Pada akhirnya ia melakukan apa yang rata-rata dilakukan petinggi NAZI: bunuh diri.
Tapi ia tidak ingin cari “selamat” sendiri, ia juga membawa seluruh keenam putra-putrinya dalam kematian dengan memberi hadiah pil sianida satu per satu. Dan tak lama setelah seluruh anaknya mati, Gobbles bersama istrinya kemudian turut bunuh diri setelah sebelumnya berpesan kepada pengawalnya agar mayat seluruh keluarganya dibakar sampai jadi abu.
Gobbles mungkin gila. Tapi siapapun akan jadi gila kalau ketakutan sudah begitu hebat menguasai. Bahkan ketakutan dalam hal-hal remeh sekalipun. Ketakutan akan memunculkan reaksi bertahan hidup.

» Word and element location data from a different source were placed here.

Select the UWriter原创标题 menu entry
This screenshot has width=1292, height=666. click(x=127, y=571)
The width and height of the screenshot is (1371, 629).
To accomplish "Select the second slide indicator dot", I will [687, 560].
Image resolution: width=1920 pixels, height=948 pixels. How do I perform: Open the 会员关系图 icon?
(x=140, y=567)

Dan cara apapun untuk mengatasinya, akan dianggap sebagai hal lumrah saja.
Mengutip argumentasi Gus Ahmad Sahal di “Islam, Maaf, dan PKI” di kolom Tempo 16 tahun silam, saya juga meyakini bahwa orang-orang yang begitu takutnya akan kuminis ini masih dalam aura politik zero-sum game: “kita atau mereka”.

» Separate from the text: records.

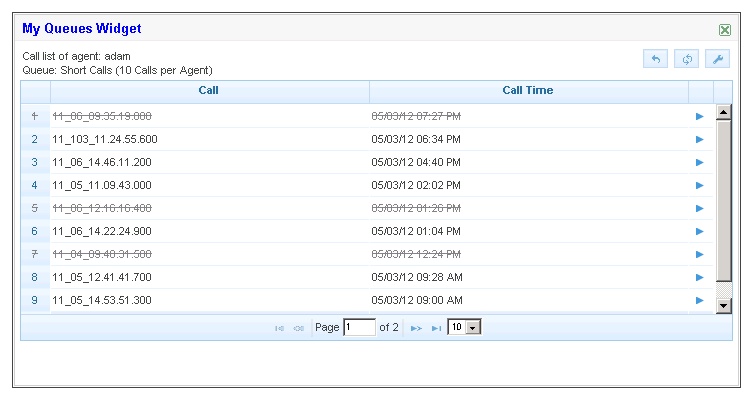Refresh the call list
Viewport: 749px width, 405px height.
coord(686,59)
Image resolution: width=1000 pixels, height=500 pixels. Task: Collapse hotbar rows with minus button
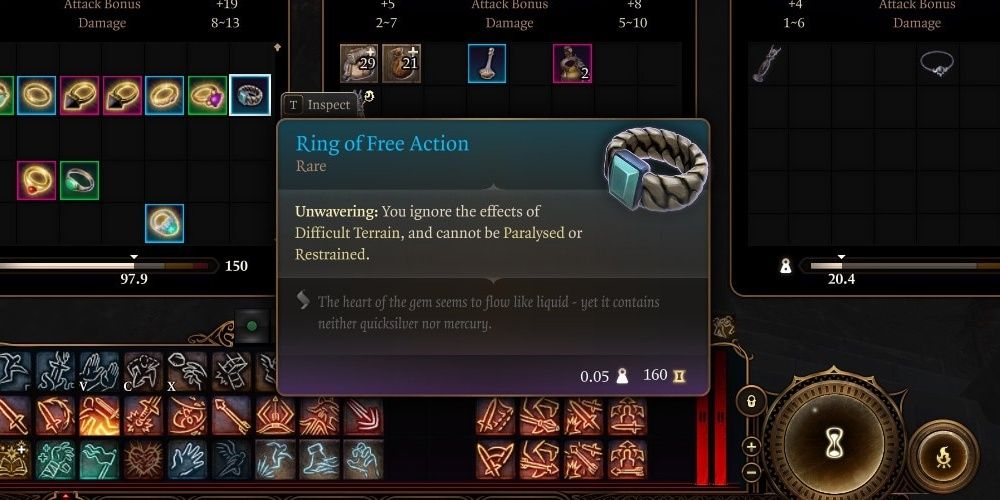[x=751, y=472]
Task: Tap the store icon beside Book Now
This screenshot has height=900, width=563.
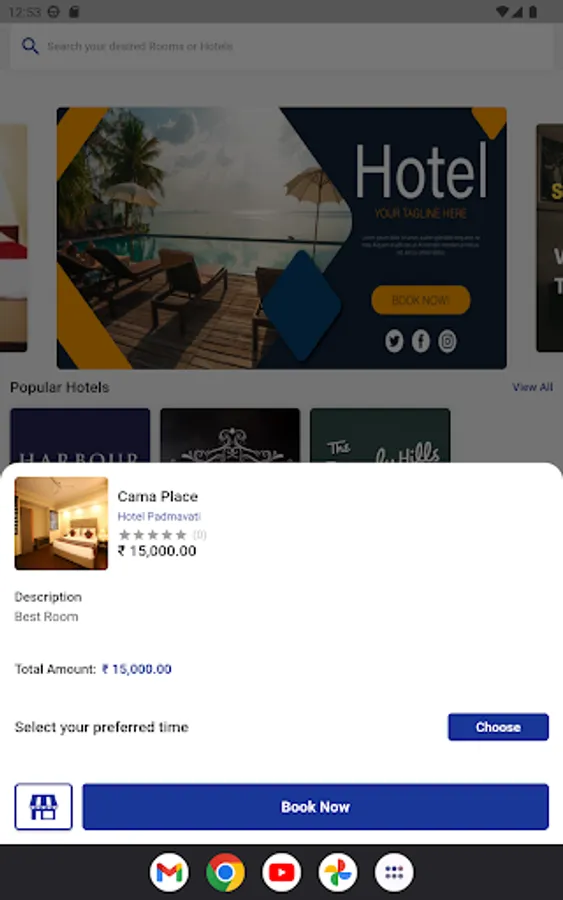Action: [44, 806]
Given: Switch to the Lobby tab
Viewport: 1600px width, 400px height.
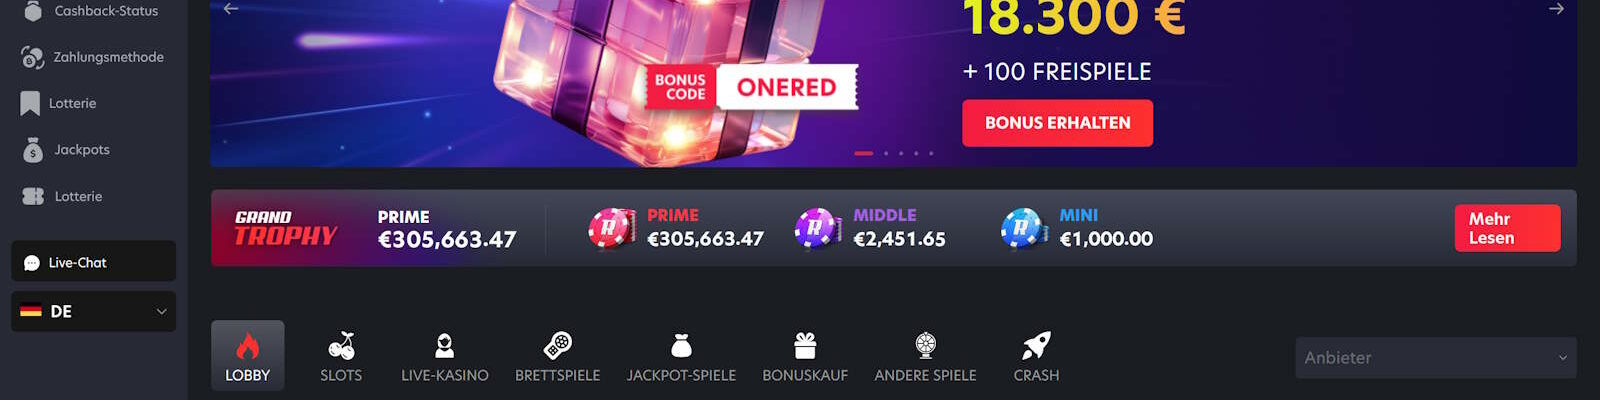Looking at the screenshot, I should pyautogui.click(x=247, y=355).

Memakan atau dimakan, membunuh atau dibunuh, menolak atau ditolak, meninggalkan atau ditinggal nikah. Eh.
Ya, begitulah. Tidak ada gambar abu-abu dalam pandangan ini. Semua hitam atau putih. Terutama sejak Pemilu Presiden terakhir, gejala ini kembali muncul. Tiba-tiba saja seseorang bisa dicap liberal, syiah, bahkan sampai PKI hanya karena ia memilih Capres A dan bukan Capres B.
Sebab rasa takut akan membuat kecoak di kamar mandi tampak seperti tokai yang mengejar dirimu, membuat mantan jadi mirip Dian Sastro saat dipersunting orang lain, dan akan membuat buku dengan gambar palu-arit akan tampak seperti kotak bom yang bisa meledakkan keluargamu.
Dan ketakutan-ketakutan macam ini muncul karena satu hal: ketidaktahuan. Atau dalam bahasa kasarnya: kebodohan.
Jadi, kapan kalian akan men-sweeping kebodohan sendiri?